Oleh karena itu kekafiran ini
harus difahami sesuai dengan arti yang dikandungnya, sehingga nash-nash itu
akan sinkron dan harmonis, tidak saling bertentangan.
Keempat:
Penggunaan kata kufur berbeda-beda,
tentang meninggalkan shalat beliau bersabda:
((
إِنَّ بَيْنَ الرَّجُلِ وَبَيْنَ الشِّرْكِ وَالْكُفْرِ تَرْكَ الصَّلاَةِ ))
“Sesungguhnya (batas pemisah) antara seseorang dengan
kemusyrikan dan kekafiran adalah meninggalkan shalat.” (HR. Muslim,
dalam kitab al iman).
Di sini
digunakan kata “Al ”, dalam bentuk ma’rifah (definite), yang menunjukkan
bahwa yang dimaksud dengan kufur di sini adalah kekafiran yang sebenarnya,
berbeda dengan penggunaan kata kufur secara nakirah (indefinite), atau “kafara”
sebagai kata kerja, atau bahwa dia telah melakukan suatu kekafiran dalam
perbuatan ini, bukan kekafiran mutlak yang menyebabkan keluar dari Islam.
Syeikhul Islam Ibnu Taimiyah dalam
kitabnya yang bernama "Iqtidha ashshirath al mustaqim" cetakan
As Sunnah al Muhammadiyah, hal 70, ketika menjelaskan sabda Nabi shallallahu ‘alaihi wa sallam :
((
ِاثْنَانِ بِالنَّاسِ هُمَا بِهِمْ كُفْرٌ: اَلطَّعْنُ فِي النَّسَبِ،
وَالنِّيَاحَةُ عَلَى الْمَيِّتِ ))
“Ada dua perkara
terdapat pada manusia, yang keduanya merupakan suatu kekafiran bagi mereka,
yaitu: mencela keturunan dan meratapi orang mati.”
Ia
mengatakan: sabda Nabi “Keduanya merupakan kekafiran” artinya: kedua
sifat ini adalah suatu kekafiran yang masih terdapat pada manusia, jadi kedua
sifat ini adalah suatu kekafiran, karena sebelum itu keduanya termasuk
perbuatan-perbuatan kafir, tetapi masih terdapat pada manusia.
Namun,
tidak berarti bahwa setiap orang yang terdapat pada dirinya salah satu bentuk
kekafiran dengan sendirinya menjadi kafir karenanya secara mutlak, sehingga
terdapat pada dirinya hakekat kekafiran.

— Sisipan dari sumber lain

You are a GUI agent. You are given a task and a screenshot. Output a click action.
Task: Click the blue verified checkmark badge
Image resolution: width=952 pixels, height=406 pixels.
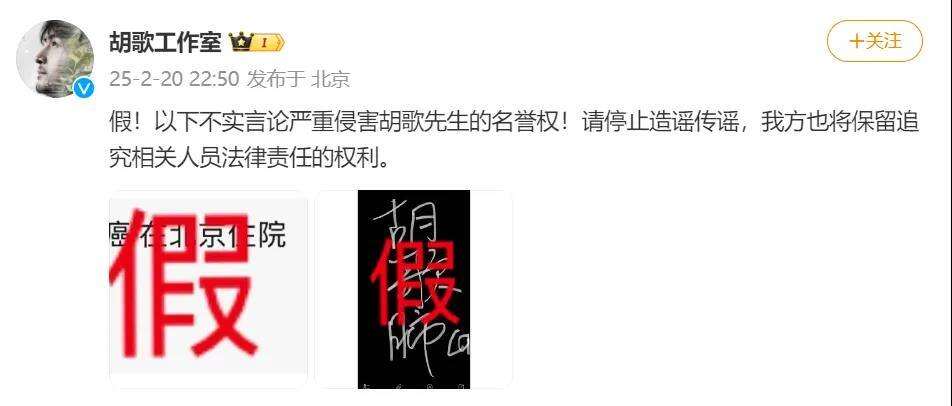84,89
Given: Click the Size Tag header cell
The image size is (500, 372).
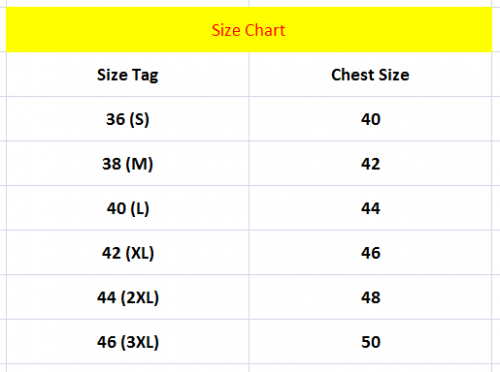Looking at the screenshot, I should (128, 74).
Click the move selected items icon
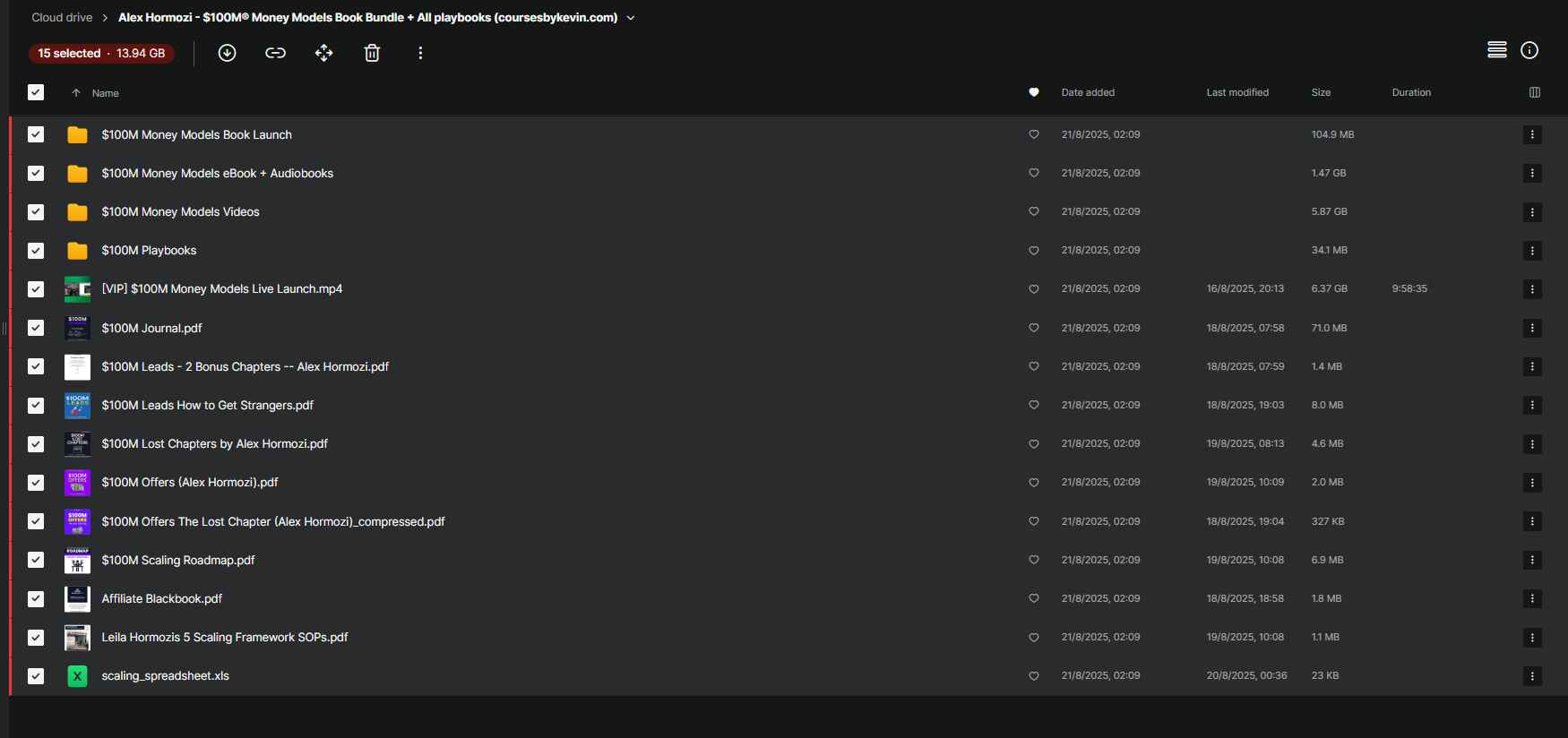Image resolution: width=1568 pixels, height=738 pixels. tap(323, 53)
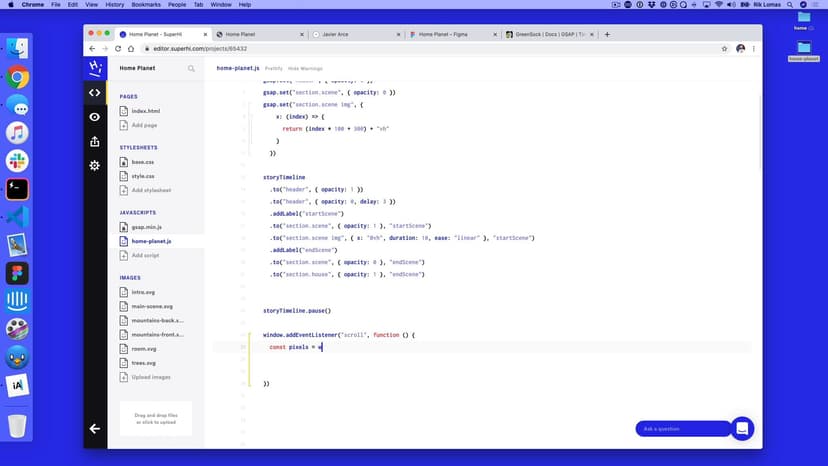Click the back arrow at sidebar bottom

pyautogui.click(x=95, y=428)
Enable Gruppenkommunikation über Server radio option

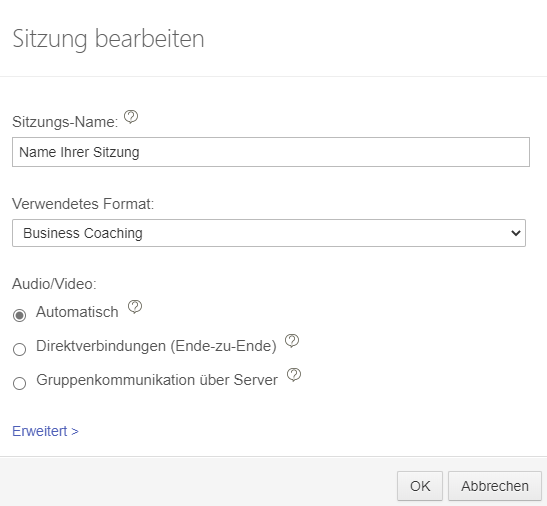click(20, 383)
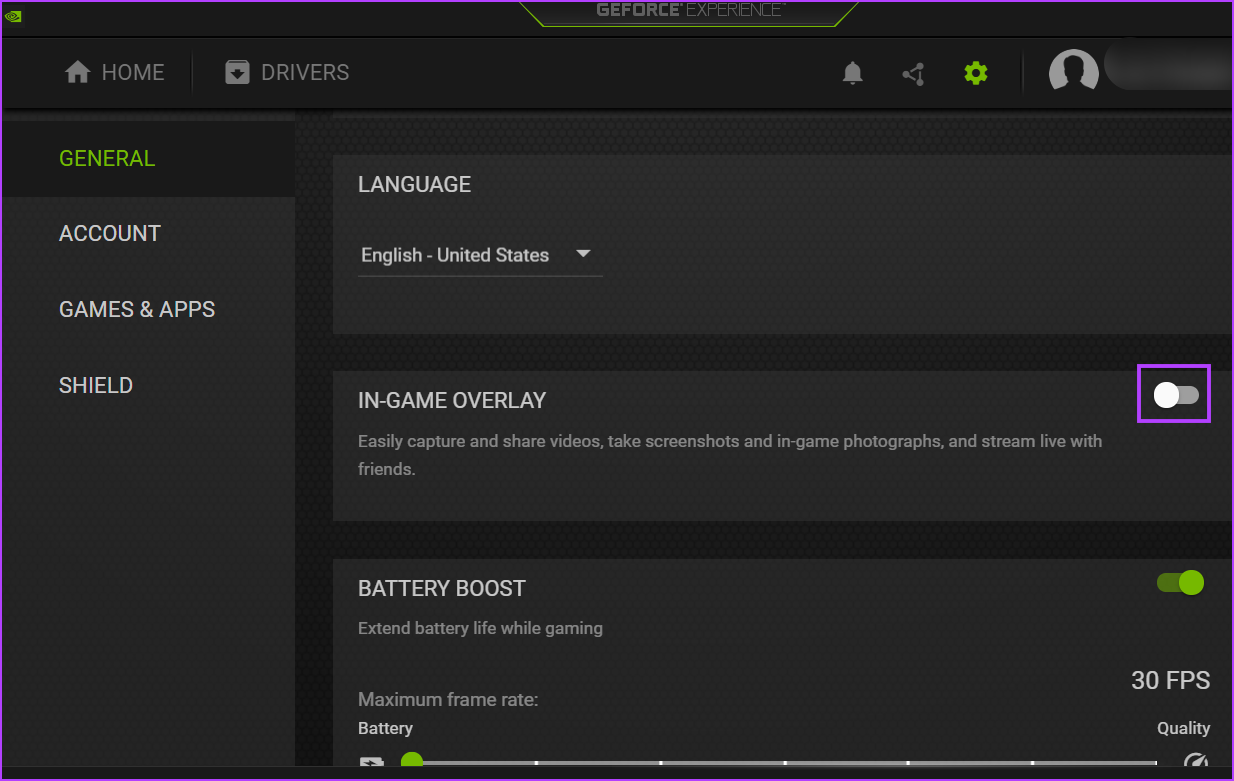Image resolution: width=1234 pixels, height=781 pixels.
Task: Click the profile avatar picture
Action: (1073, 71)
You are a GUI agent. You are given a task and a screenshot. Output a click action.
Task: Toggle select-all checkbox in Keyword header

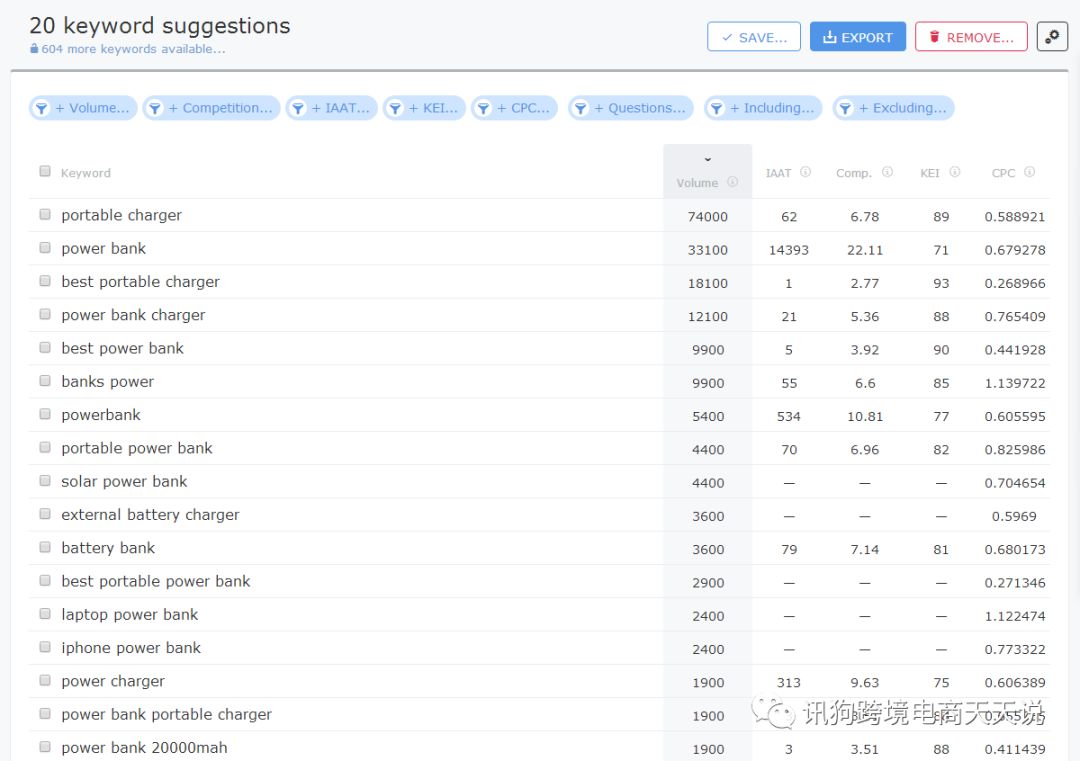coord(45,171)
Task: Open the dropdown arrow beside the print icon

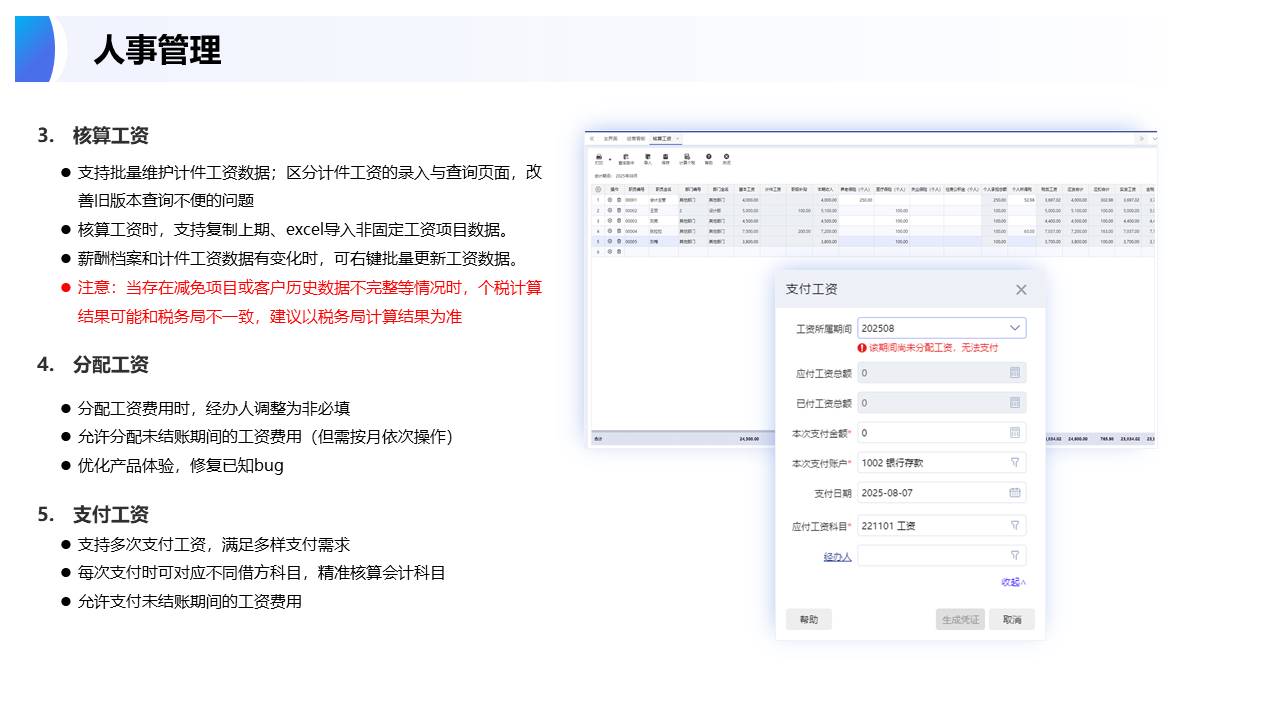Action: [x=609, y=160]
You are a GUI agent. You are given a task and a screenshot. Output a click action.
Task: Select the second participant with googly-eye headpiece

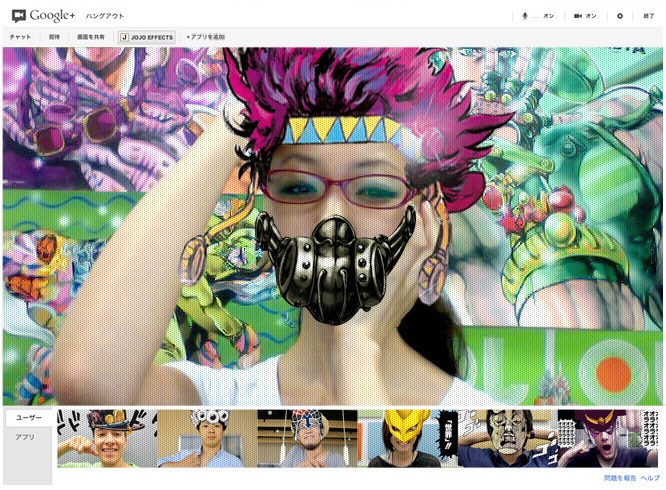pos(206,438)

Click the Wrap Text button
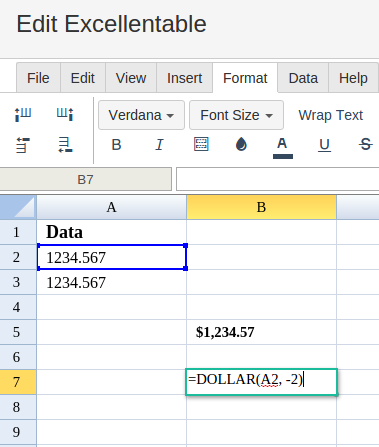pyautogui.click(x=330, y=115)
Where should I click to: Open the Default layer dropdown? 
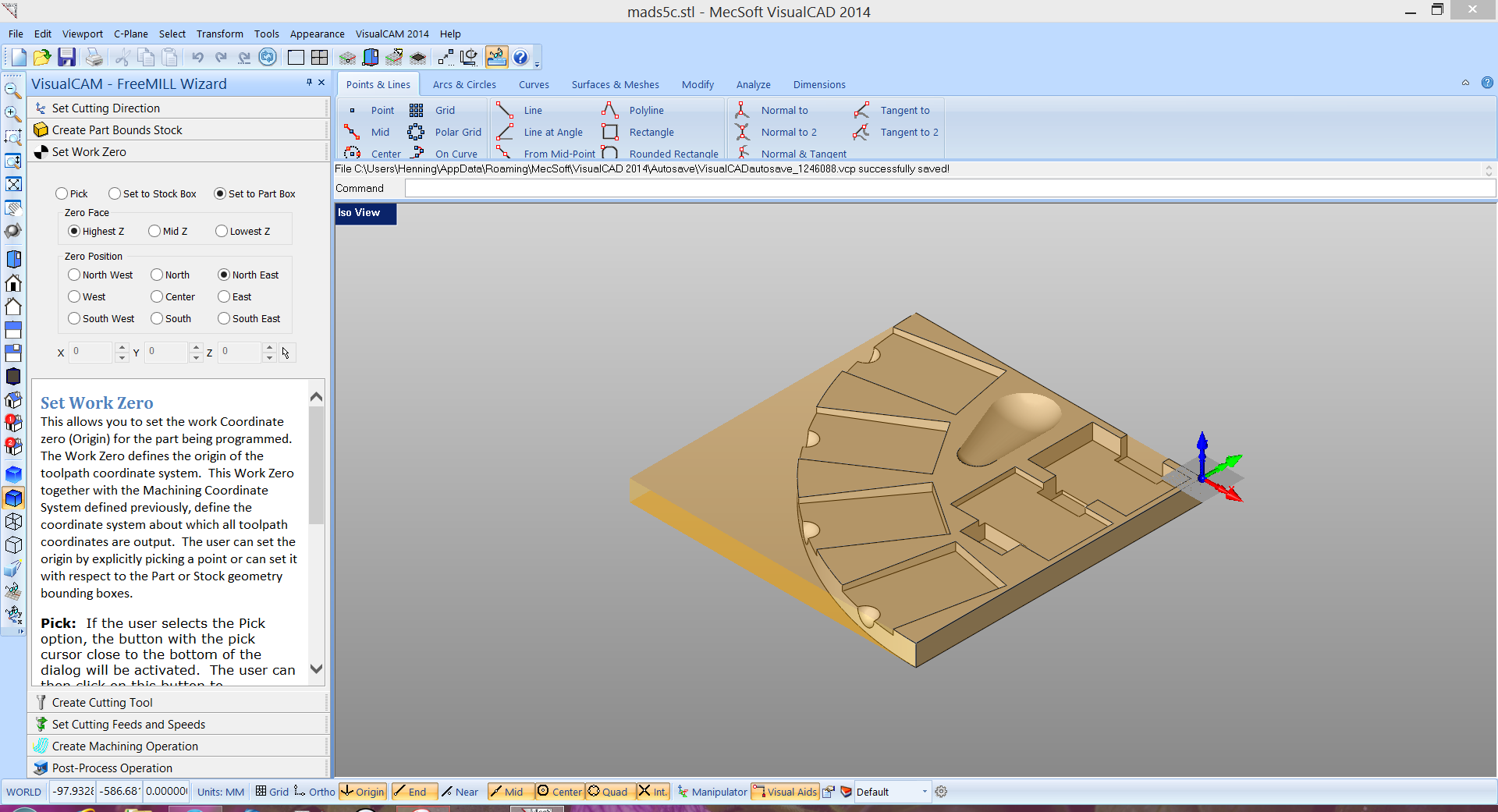click(925, 792)
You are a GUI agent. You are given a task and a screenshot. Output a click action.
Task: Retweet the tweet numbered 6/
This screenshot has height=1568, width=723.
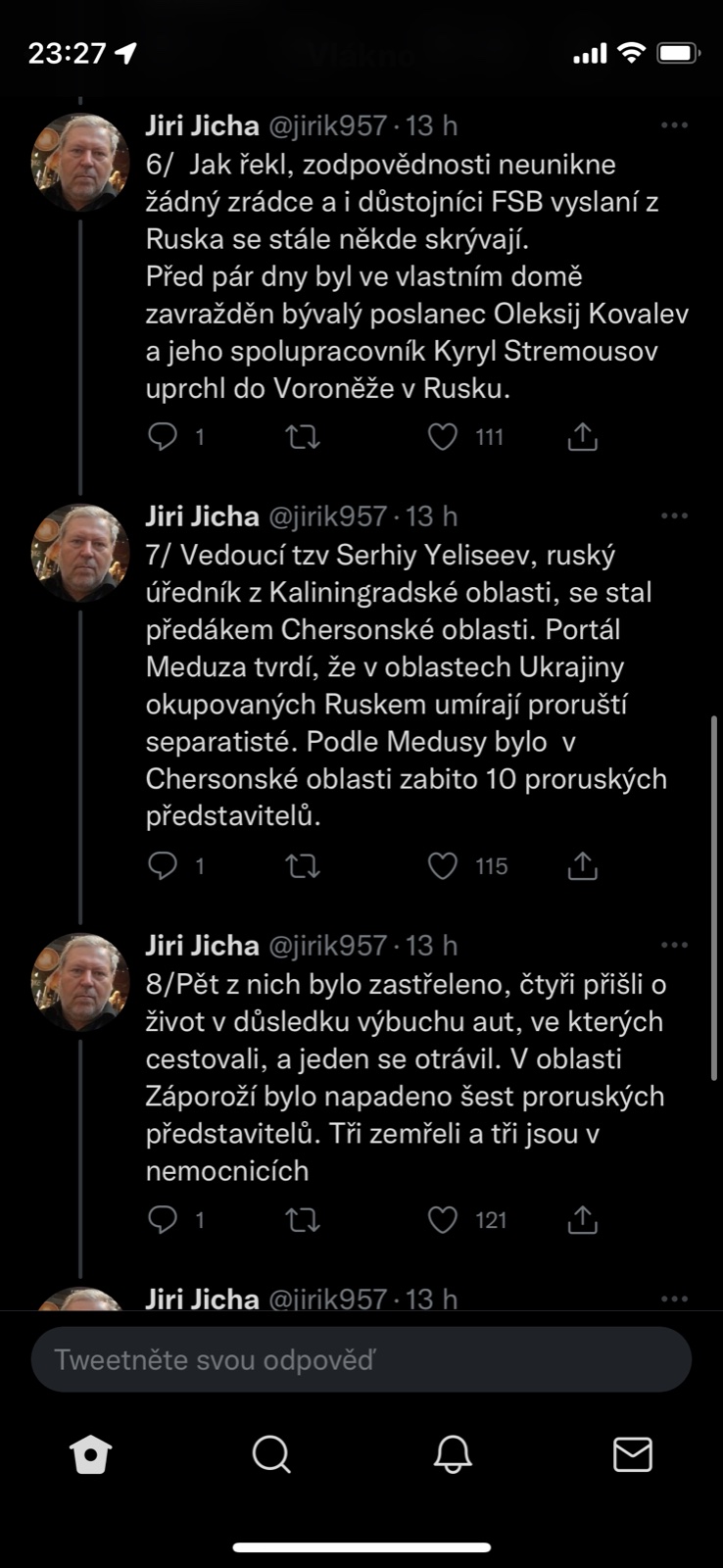[x=303, y=436]
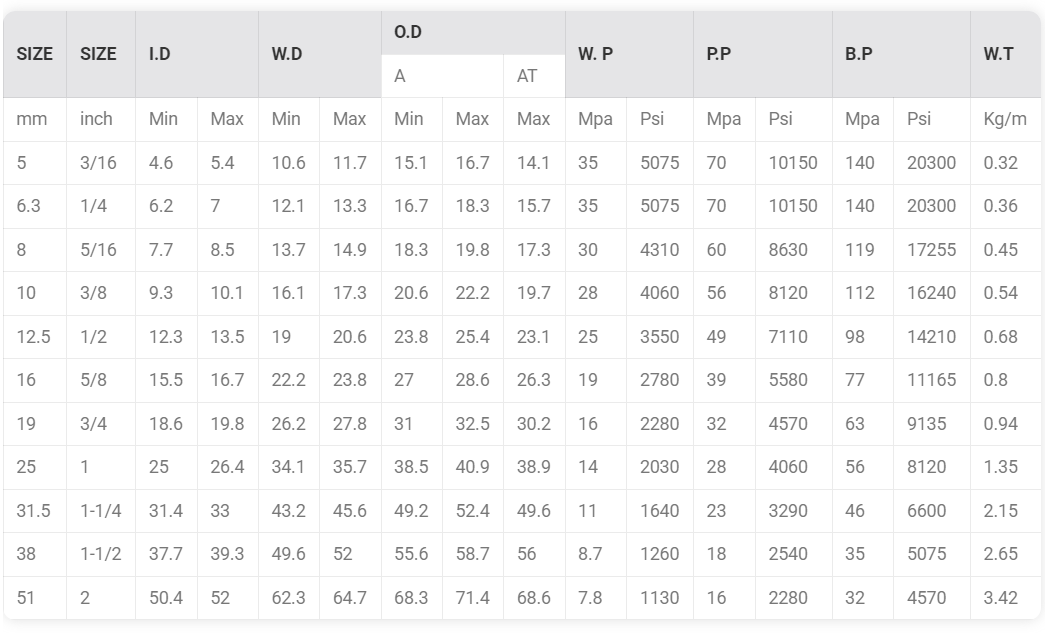This screenshot has height=633, width=1045.
Task: Select the 1-1/2 inch size cell
Action: (101, 554)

Begitu pula, tidak setiap orang yang
terdapat dalam dirinya salah satu bentuk keimanan dengan sendirinya menjadi
mu’min.
Penggunaan
kata “Al Kufr” dalam bentuk ma’rifah (dengan kata “Al”) sebagaimana
disebut dalam sabda Nabi shallallahu
‘alaihi wa sallam :
((
إِنَّ بَيْنَ الرَّجُلِ وَبَيْنَ الشِّرْكِ وَالْكُفْرِ تَرْكَ الصَّلاَةِ ))
“Sesungguhnya
(batas pemisah) antara seseorang dengan kemusyrikan dan kekafiran adalah
meninggalkan shalat.” (HR. Muslim, dalam kitab al iman).
Berbeda
dengan kata “Kufr” dalam bentuk nakirah (tanpa kata “Al”) yang
digunakan dalam kalimat positif.
Apabila
sudah jelas bahwa orang yang meninggalkan shalat adalah kafir, keluar dari
Islam, berdasarkan dalil-dalil ini, maka yang benar adalah pendapat yang dianut
oleh Imam Ahmad bin Hanbal, yang juga merupakan salah satu pendapat Imam Asy
Syafi'i, sebagaimana disebutkan oleh Ibnu Katsir dalam tafsirnya tentang firman
Allah subhaanahu wa ta’aala :
“Lalu datanglah sesudah mereka pengganti (yang
jelek) yang menyia-nyiakan shalat dan memperturutkan hawa nafsunya, maka mereka
kelak akan menemui kesesatan, kecuali orang yang bertaubat, beriman dan beramal
shaleh, maka mereka itu akan masuk surga dan tidak akan dirugikan sedikitpun.” (QS. Maryam:
59-60).
Disebutkan pula oleh
Ibnu Al Qayyim dalam “Kitab Ash Shalat” bahwa pendapat ini merupakan
salah satu dari dua pendapat yang ada dalam madzhab Syafi’i, Ath Thahaqi pun
menukilkan demikian dari Imam Syafii sendiri.
Dan pendapat inilah yang
dianut oleh mayoritas sahabat, bahkan banyak ulama yang menyebutkan bahwa
pendapat ini merupakan ijma’ (consensus) para sahabat.
Abdullah bin Syaqiq
mengatakan: ”Para sahabat Nabi radhiallahu
'anhum berpendapat bahwa tidak ada satupun amal yang bila ditinggalkan
menyebabkan kafir, kecuali shalat”. (Diriwayatkan oleh Turmudzi dan Al
Hakim menyatakannya shahih menurut persyaratan Imam Bukhari dan Muslim).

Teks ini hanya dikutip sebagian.